What individual consumers can't do (because it's structural): - Solve a global commodity-supply-chain problem through individual purchasing decisions. - Substitute consumer-side action for policy and labor regulation.
What this looks like in practice for Maya Okonkwo: she now buys her coffee from a Brooklyn roaster that publishes its green-bean prices and source-farm information. It costs $22/lb instead of $12/lb. She drinks one fewer pound a month. She's not solving the problem; she's not pretending to. She's just choosing.
Analyze This
-
Coffee, cacao, and tea all have similar supply chain structures. Why?
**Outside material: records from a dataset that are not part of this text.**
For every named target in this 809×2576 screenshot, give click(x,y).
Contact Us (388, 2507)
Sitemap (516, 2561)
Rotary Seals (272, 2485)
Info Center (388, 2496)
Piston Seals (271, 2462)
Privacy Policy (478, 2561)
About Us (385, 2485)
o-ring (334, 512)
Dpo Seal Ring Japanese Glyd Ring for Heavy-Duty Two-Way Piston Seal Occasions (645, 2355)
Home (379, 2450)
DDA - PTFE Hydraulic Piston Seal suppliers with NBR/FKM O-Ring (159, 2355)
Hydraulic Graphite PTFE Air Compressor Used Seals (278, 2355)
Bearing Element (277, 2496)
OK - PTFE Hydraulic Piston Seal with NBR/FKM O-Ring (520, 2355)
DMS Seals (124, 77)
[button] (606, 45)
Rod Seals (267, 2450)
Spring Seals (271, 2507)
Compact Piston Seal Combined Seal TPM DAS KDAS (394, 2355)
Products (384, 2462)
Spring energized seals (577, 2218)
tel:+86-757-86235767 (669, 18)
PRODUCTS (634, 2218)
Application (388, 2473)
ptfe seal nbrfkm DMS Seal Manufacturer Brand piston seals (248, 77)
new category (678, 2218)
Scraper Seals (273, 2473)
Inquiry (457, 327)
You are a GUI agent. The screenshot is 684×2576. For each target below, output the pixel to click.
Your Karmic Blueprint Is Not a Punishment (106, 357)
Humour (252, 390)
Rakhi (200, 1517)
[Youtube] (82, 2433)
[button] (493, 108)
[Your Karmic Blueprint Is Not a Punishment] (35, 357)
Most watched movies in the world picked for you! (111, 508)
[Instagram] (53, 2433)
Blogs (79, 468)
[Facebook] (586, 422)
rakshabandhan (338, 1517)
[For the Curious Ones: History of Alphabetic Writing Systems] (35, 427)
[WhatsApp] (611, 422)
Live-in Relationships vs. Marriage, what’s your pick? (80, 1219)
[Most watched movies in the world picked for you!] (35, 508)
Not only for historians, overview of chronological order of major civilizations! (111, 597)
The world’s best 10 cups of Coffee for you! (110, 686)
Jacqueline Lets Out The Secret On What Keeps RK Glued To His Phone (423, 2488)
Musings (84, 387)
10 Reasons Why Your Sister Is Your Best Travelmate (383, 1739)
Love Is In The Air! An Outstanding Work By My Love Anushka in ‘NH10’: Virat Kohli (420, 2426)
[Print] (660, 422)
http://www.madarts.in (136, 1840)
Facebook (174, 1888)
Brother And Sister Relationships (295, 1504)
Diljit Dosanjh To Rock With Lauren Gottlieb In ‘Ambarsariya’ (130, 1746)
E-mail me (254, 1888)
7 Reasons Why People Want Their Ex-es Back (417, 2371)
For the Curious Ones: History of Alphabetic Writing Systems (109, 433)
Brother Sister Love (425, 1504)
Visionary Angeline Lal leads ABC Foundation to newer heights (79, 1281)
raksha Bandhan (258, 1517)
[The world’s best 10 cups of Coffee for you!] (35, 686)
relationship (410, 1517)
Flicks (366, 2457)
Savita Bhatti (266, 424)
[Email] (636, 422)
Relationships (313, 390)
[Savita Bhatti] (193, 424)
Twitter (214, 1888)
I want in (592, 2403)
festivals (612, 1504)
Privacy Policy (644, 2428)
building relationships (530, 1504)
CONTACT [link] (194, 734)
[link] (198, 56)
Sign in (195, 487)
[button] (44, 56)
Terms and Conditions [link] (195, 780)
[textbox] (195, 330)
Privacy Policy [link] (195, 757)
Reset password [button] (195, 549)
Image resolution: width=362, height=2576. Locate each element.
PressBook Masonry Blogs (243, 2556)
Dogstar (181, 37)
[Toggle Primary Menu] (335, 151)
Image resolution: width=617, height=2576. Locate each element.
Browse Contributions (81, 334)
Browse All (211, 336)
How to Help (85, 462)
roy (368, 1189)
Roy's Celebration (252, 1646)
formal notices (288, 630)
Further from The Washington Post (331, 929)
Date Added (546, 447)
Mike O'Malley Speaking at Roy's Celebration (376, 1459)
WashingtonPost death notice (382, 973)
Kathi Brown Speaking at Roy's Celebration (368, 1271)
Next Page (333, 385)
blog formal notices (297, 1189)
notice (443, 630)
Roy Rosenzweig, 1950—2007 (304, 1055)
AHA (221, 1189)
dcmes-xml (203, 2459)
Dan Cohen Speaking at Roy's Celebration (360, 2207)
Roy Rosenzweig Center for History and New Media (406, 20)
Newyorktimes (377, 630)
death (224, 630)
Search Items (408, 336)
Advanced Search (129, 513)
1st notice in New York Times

What features of these crops (geography, perishability, processing requirements) shape the global trade pattern?
-
The farmer-to-retail share for coffee is 1-5%. For wheat it's 5-10%. For tomatoes (in-season, locally) it can be 30-50%. What explains the variation? Which industries have shorter supply chains, and what does that imply for any commodity you study?
-
A direct-trade purchase at a specialty coffee shop costs roughly twice as much as a commodity coffee. The difference goes (roughly) 25% to the farmer, 25% to the importer/exporter, 25% to the roaster, 25% to the cafe. Is this distribution fair? What would "fair" even mean here?
-
The case study notes that consumer-side action can't solve a structural problem. What policy-level changes would meaningfully shift the economics? (Hint: minimum prices, labor standards, financialized commodity-market reforms, regional development investments.)
-
You drink coffee daily. Audit your supply chain. Where do the beans come from? Who roasts them? Who grew them? What do you know? What would you want to know? Is this audit something you'd do for all foods, or only some? Why?